Multiple authors (list up to 10 authors):
Kristof, Nicholas D., and Sheryl WuDunn. Half the Sky: Turning Oppression into Opportunity for Women Worldwide. New York: Alfred A. Knopf, 2009.
Multiple editors (list up to 10 editors):
Kechum, Richard M., and J. H. Plumb, eds. The Horizon Book of the Renaissance. New York: American Heriage Publishing, Co., 1961.
Corporate author:
Commission on the Bicentennial of the United States Consititution. The Bill of Rights and Beyond, 1791-1991. Washington, D.C.: Commission on the Bicentennial of the United States Consititution, 1991.
Edition:
University of Chicago Press. The Chicago Manual of Style. 16th ed. Chicago: University of Chicago Press, 2010.
No author (start with the title of the book):
The Little Red Book. Rev. ed. Center City, MN: Hazelden, 1987.
eBook from a database with permanent URL access:
Gupta, Ravi, and Hugh Brooks. Using Social Media for Global Security. New York: John Wiley & Sons, 2013. http://site.ebrary.com/lib/dixie/detail.action?docID=10653846&p00=social+media.
eBook from a database:
Cowie, Fiona. What's Within?: Nativism Reconsidered. New York: Oxford University Press, 1999. Accessed March 4, 2015. EBSCOhost Books.
eBook from a website:
Twain, Mark.

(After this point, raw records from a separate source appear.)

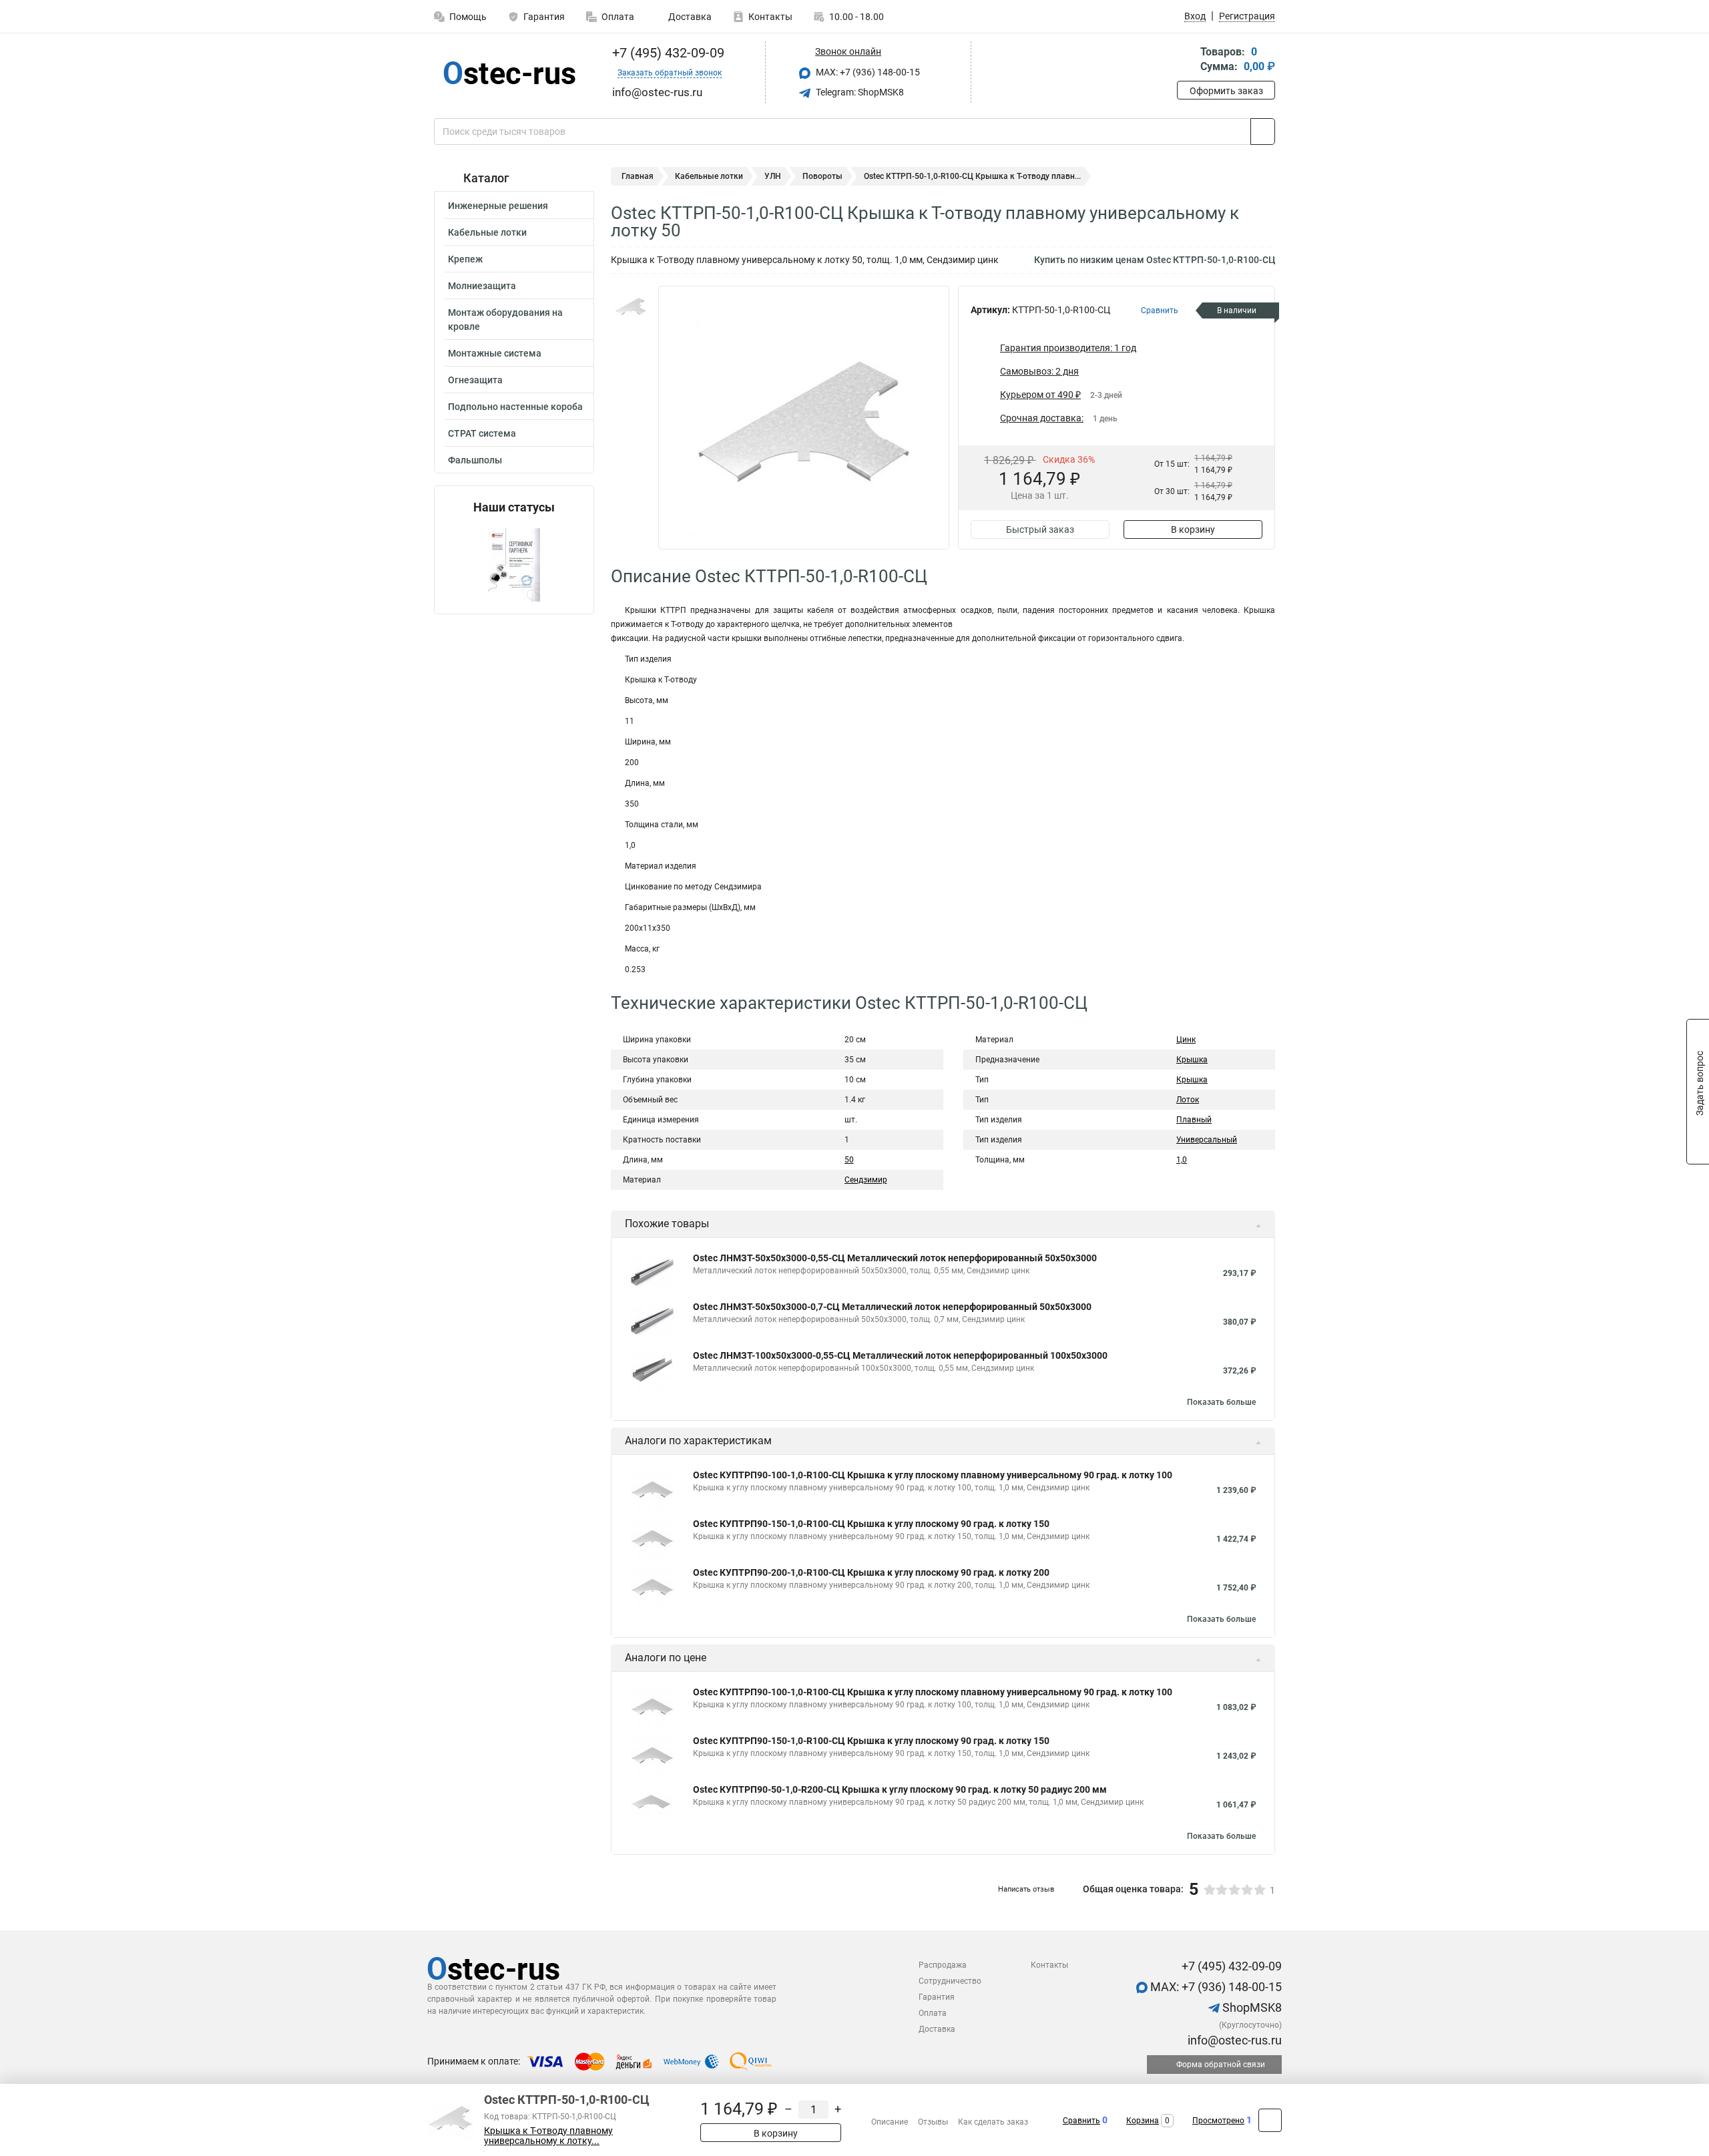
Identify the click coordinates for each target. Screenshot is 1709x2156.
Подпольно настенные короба (515, 406)
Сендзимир (865, 1179)
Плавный (1194, 1119)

Adventures of Huckleberry Finn (Tom Sawyer's Comrade). New York: Charles L. Webster and Co., 1885. http://www.gutenberg.org/files/76/76-h/76-h.htm.
eBook downloaded from a Kindle:
Austen, Jane. Pride and Prejudice. New York: Penguin Classics, 2007. Kindle edition.
eBook with DOI:
Antokoletz, Elliot. Musical Symbolism in the Operas of Debussy and Bartok. New York: Oxford University Press, 2008. Accessed March 10, 2010. http://doi.org/10.1093/acprof:oso/9780195365825.001.0001.

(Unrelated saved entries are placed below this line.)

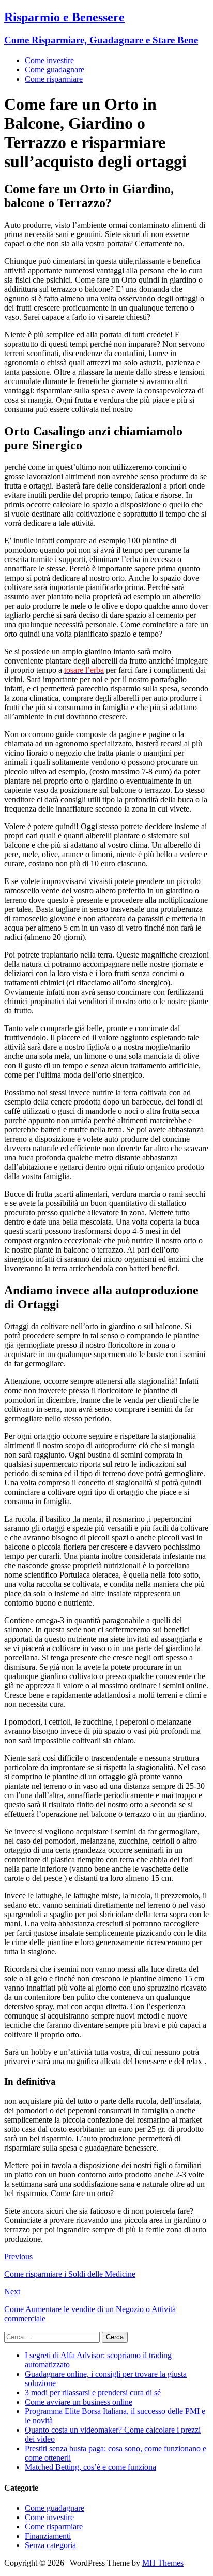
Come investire (49, 60)
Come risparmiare (54, 79)
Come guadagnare (54, 69)
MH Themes (163, 2562)
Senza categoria (50, 2545)
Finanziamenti (48, 2535)
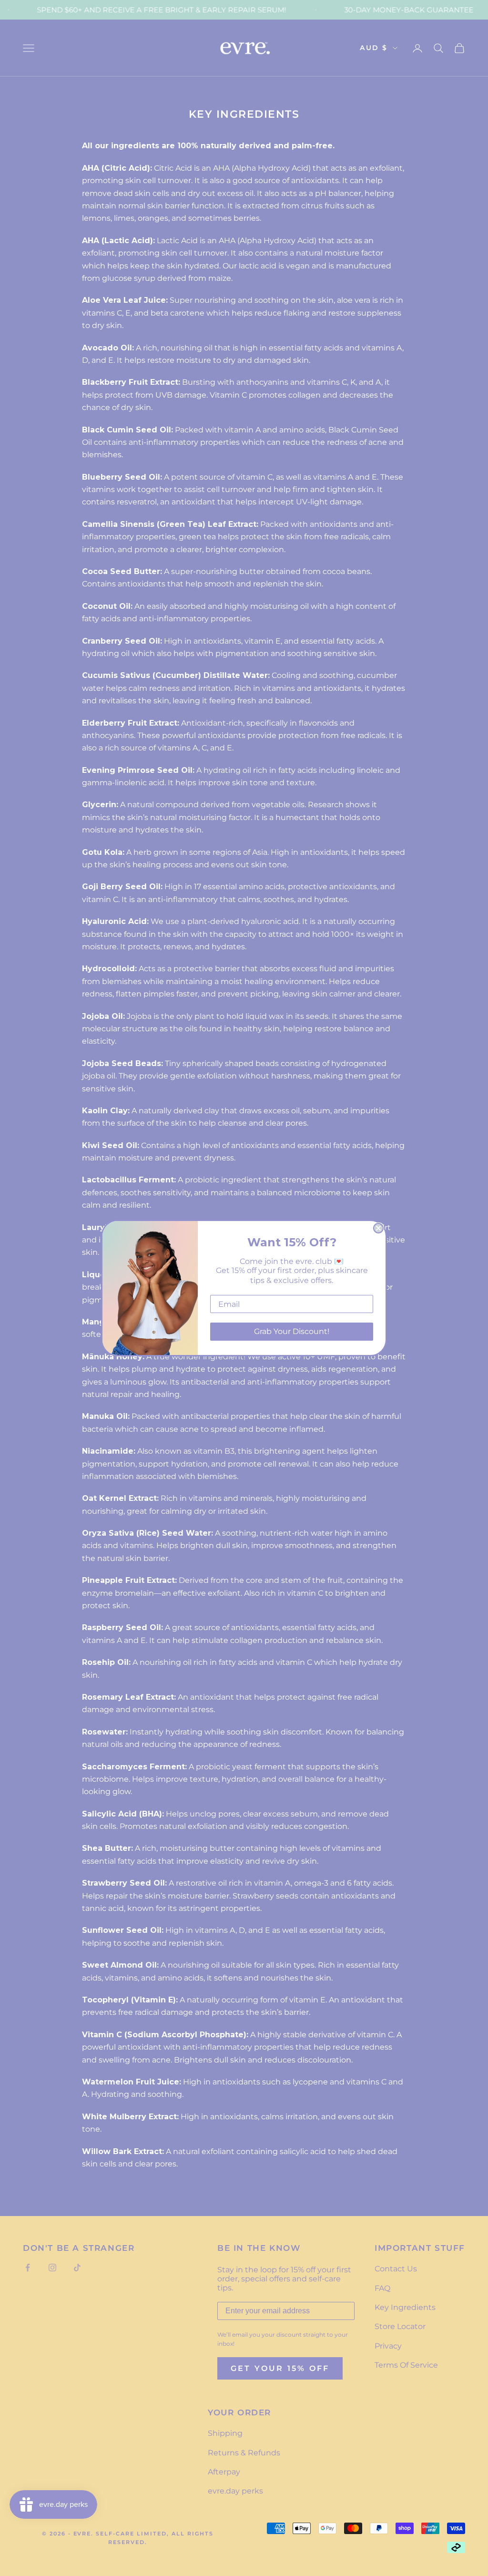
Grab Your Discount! (291, 1331)
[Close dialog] (378, 1228)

Chapter or other part of a book:
Kelly, John D. “Seeing Red: Mao Fetishism, Pax Americana, and the Moral Economy of War.” In Anthropology and Global Counterinsurgency, edited by John D. Kelly, Beatrice Jauregui, Sean T. Mitchell, and Jeremy Walton, 67–83. Chicago: University of Chicago Press, 2010.
Chapter of an edited volume originally published elsewhere (as in primary sources):
Cicero, Quintus Tullius. “Handbook on Canvassing for the Consulship.” In Rome: Late Republic and Principate, edited by Walter Emil Kaegi Jr. and Peter White. Vol. 2 of University of Chicago Readings in Western Civilization, edited by John Boyer and Julius Kirshner, 33–46. Chicago: University of Chicago Press, 1986. Originally published in Evelyn S. Shuckburgh, trans., The Letters of Cicero, vol. 1 (London: George Bell & Sons, 1908).
Preface, foreword, introduction, or similar part of a book:
Rieger, James. Introduction to Frankenstein; or, The Modern Prometheus, by Mary Wollstonecraft Shelley, xi–xxxvii. Chicago: University of Chicago Press, 1982.
Trombetta, Domenico Luca. "Early Music Influences in Paul Hindemith's Compositions for the Viola." DMA thesis, James Madison University, 2014.